It has been proposed that expression of recipient tissue factor on platelets and monocytes is an important trigger of CC. Finally, pigs transgenic for human anticoagulants and antithrombotics are slowly but surely coming on line, but have not yet been rigorously tested to date.

Summary

Successful control of coagulation dysregulation in xenotransplantation may require different combinatorial pharmacological and genetic strategies for different organs.
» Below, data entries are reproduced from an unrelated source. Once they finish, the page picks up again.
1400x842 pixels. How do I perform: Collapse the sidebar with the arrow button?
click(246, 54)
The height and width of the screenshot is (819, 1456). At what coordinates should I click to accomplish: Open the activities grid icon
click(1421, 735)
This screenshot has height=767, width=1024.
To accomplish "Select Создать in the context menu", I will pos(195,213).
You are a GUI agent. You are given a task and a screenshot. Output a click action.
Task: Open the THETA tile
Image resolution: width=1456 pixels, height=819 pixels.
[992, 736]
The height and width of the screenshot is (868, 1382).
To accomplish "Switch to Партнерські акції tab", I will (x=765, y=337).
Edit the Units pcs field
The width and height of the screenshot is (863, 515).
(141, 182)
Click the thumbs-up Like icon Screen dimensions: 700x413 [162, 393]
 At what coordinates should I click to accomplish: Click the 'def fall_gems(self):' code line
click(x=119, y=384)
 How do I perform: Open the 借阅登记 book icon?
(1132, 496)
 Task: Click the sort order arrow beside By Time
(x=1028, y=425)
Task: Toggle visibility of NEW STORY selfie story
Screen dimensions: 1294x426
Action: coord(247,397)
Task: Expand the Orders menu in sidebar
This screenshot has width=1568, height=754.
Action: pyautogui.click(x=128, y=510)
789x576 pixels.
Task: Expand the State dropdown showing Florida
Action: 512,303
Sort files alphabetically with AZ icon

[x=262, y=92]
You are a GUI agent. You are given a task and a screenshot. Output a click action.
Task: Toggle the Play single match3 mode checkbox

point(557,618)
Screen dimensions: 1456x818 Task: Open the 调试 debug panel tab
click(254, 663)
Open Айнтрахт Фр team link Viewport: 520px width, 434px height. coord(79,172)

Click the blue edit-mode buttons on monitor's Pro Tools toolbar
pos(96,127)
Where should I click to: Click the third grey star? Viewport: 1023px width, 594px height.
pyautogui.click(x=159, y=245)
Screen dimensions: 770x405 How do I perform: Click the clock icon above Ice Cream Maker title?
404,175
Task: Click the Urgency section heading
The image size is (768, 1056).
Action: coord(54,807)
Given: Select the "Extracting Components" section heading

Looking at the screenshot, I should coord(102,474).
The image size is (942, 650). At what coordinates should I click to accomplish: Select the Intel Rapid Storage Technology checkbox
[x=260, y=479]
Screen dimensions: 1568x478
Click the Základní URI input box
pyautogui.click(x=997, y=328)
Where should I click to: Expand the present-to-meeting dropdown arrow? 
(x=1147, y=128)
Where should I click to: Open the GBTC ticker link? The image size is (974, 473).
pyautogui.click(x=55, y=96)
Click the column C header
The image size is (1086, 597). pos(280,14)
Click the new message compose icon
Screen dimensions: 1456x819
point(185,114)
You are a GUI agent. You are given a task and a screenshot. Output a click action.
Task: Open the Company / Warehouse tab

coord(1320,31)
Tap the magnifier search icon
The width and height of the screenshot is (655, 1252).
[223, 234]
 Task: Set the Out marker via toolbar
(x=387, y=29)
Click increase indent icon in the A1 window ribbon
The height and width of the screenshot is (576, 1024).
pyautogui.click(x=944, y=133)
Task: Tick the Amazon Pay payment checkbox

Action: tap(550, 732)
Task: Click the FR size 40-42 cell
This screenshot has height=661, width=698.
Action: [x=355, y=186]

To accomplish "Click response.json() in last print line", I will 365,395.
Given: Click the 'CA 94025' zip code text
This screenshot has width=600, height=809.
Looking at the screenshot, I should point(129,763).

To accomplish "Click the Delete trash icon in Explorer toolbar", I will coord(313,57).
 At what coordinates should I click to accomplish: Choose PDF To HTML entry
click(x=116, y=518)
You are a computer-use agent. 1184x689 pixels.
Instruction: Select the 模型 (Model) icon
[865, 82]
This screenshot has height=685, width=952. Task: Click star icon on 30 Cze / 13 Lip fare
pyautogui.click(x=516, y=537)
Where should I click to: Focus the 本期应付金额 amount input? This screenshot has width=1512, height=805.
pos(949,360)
Keywords: Coagulation, inflammation, thrombosis, xenograft

Introduction

While deletion of the GalT gene represented a significant advance in the field of xenotransplantation, it did not provide a complete solution to the problem of thrombotic vascular injury to xenografts and the development of coagulopathy in recipients. In this review, we will present an overview of coagulation and particularly its relationship to inflammation and its role in transplant rejection; outline several factors that may predispose xenografts to thrombosis; describe recent data from the pig-to-primate preclinical model that provide insights into the mechanisms of coagulation dysregulation and discuss progress on potential pharmacological and genetic strategies.

Coagulation: activation, regulation, and links to innate immunity and inflammation

Coagulation is integral to the normal hemostatic response to vascular injury (1, 2). Exposure of tissue factor (TF) to the circulation triggers initiation and propagation of highly coordinated processes that seal the endothelial breach with a fibrin-enmeshed platelet plug (Fig. 1). Three major anticoagulant mechanisms cooperate to tightly regulate and localize clot formation. Tissue factor pathway inhibitor-1 is the primary regulator of the initiation phase (3). Membrane-bound (TFPIβ) and circulating (TFPIα) isoforms contain two Kunitz-type domains that bind and neutralize factor Xa (FXa) and TF/FVIIa. TFPIα has a third Kunitz domain that interacts with protein S to enhance the inactivation of FXa (4). Antithrombin inhibits coagulation at multiple levels by targeting several serine proteases including FXa and thrombin; it is present in the circulation but is far more active when associated with the endothelial cell glycocalyx (5). The protein C pathway comprises several membrane-bound and circulating proteins that inhibit the propagation phase (6). The endothelial protein thrombomodulin (TBM) binds thrombin and alters its substrate specificity, blocking its procoagulant activities and acting as a cofactor for activation of protein C by thrombin. Activated protein C (APC), with its cofactor protein S, inactivates FVa and FVIIIa to arrest further production of thrombin. Endothelial protein C receptor (EPCR) enhances APC generation by the thrombin/TBM complex (7).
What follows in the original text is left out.